Satellite precipitation Climate Data Records (CDRs) and their characteristics. In bold are the SPPs used in this study.
Conversely, CMORPH-CDR is mostly a PMW product but uses IR imagery from Geostationary Operational Environmental Satellites (GEOS) for the morphing technique and the cloud advection scheme. For the bias-adjustment procedure, CMORPH-CDR uses rain gauge data from the CPC daily analysis over land and GPCP pentad over ocean (Xie et al. 2017, 2018). While the conversion from IR measurements is typically less accurate because they assume a simple dependency between the satellite measured cloud-top IR temperature and the rain rate, passive microwave methods by scanning through the precipitating systems are directly affected by the characteristic of the hydrometeors present within the atmospheric column, and thus considered more reliable (Prat and Nelson 2020).
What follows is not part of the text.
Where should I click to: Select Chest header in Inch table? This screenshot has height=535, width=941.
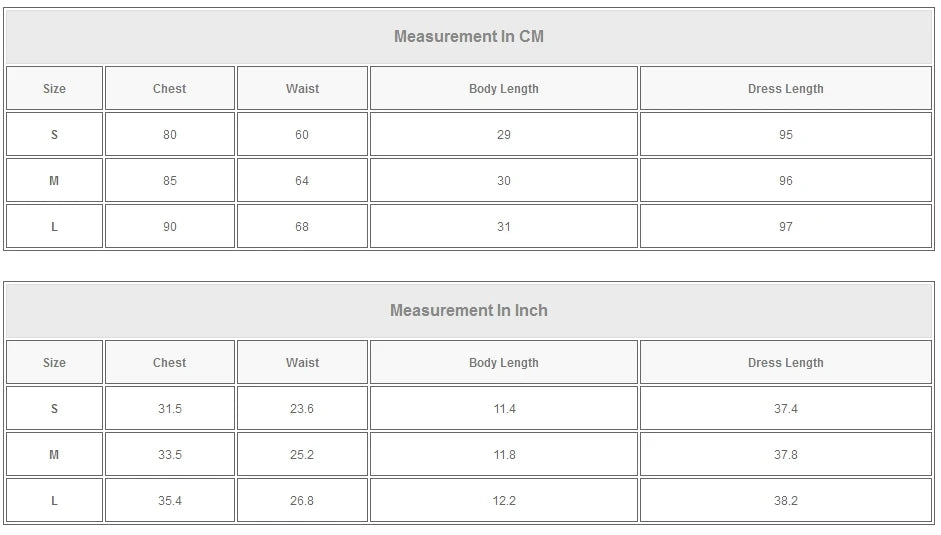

b. In situ quantitative precipitation estimates datasets
1) Global Historical Climatological Network–Daily
Precipitation surface observations are taken from the Global Historical Climatology Network–Daily (GHCN-D). The dataset gathers records from over 100 000 stations over 180 countries. About two-thirds of those stations report total daily precipitation only while the other stations include information such as maximum and minimum temperature, snowfall, and snow depth (Menne et al. 2012). The entire dataset is routinely quality controlled to ensure basic consistency. The daily accumulation for GHCN-D stations is a function of the local time while most daily satellite products report in UTC time (0000–0000 UTC). If the influence might be limited for evaluation over a multiday time scale (i.e., pentad, weekly, or monthly for instance), the impact at the daily scale could be nonnegligible.
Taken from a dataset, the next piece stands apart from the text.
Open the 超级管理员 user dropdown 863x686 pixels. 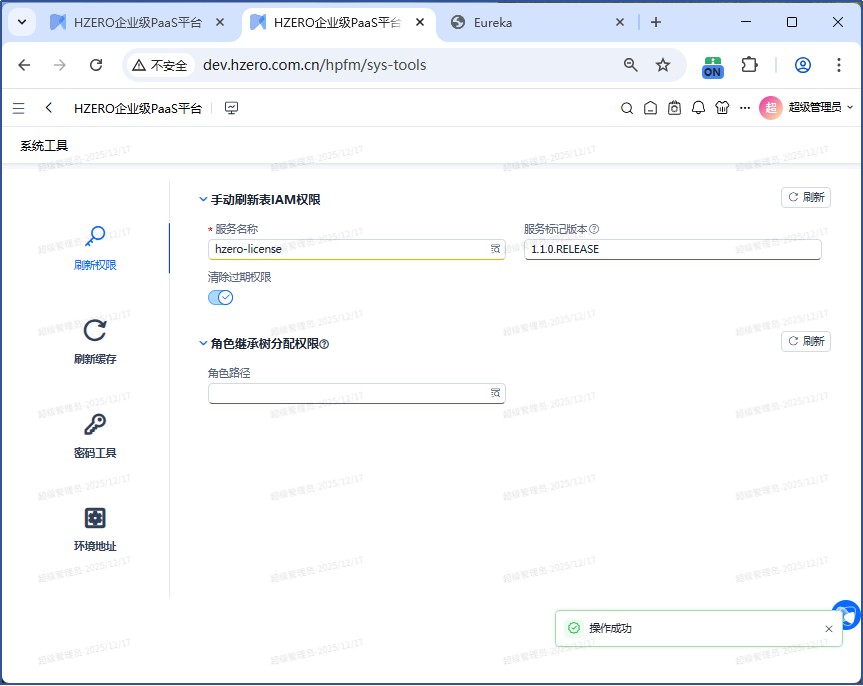point(808,108)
2) U.S. Climate Reference Network
The U.S. Climate Reference Network (USCRN) is composed of about 140 stations in the United States and provides an ensemble of quality-controlled atmospheric parameters (rain rate, relative humidity, air temperature, and soil moisture for instance) at 5-min, 1-h, and 1-day temporal resolutions (Diamond et al. 2013; Leeper et al. 2015). From the 1-h rainfall accumulation, we can aggregate daily precipitation totals to the same daily accumulation than the SPPs (0000–0000 UTC). Data from the USCRN are used to evaluate daily precipitation estimates from the SPP CDR datasets over CONUS. The analysis covers the years 2007–18. The regional network identical to USCRN deployed in Alabama (ALCRN: 17 stations) is also included in the comparison. Additionally, USCRN stations were augmented by a higher-density network of U.S. Regional Climate Reference Network stations in the four corner states (Utah, Colorado, New Mexico, and Arizona) for a short period (2009–14), allowing for an analysis of 75 stations in this region over that period (hereinafter 4CCRN).
c. Ancillary data: Digital elevation model
To identify each pixel as an ocean or land grid point, along with its respective elevation, we use a DEM proposed by Nickl (2012). Topographic patterns can have significant influence on the spatial variability of land surface precipitation at global, regional, and local scales (Smith 1979; Barry 1992). The topographic variables considered are elevation (z), longitudinal and latitudinal components of slope (dz/dx, dz/dy) and exposure to orography (E). Elevation is one of the most important topographic factors related to precipitation. On a mountain slope, forced uplift of air masses can cause precipitation to increase with elevation (orographic effect), depending on the size and orientation of the mountain (Smith 1979; Barry 1992; Daly et al. 1994). Slope and slope orientation have important effects on precipitation due to their effects on solar irradiation and exposure to winds carrying humidity (Barry 1992). Exposure to orography E is represented by a heightened “exposure.” An orographic area, for example, may exhibit a general windward orientation but it also may contain a hill with a higher elevation that may enhance the local orographic effect. To estimate exposure, the elevation of each grid cell is compared to the average elevation trend over the orographic area (Nickl 2012).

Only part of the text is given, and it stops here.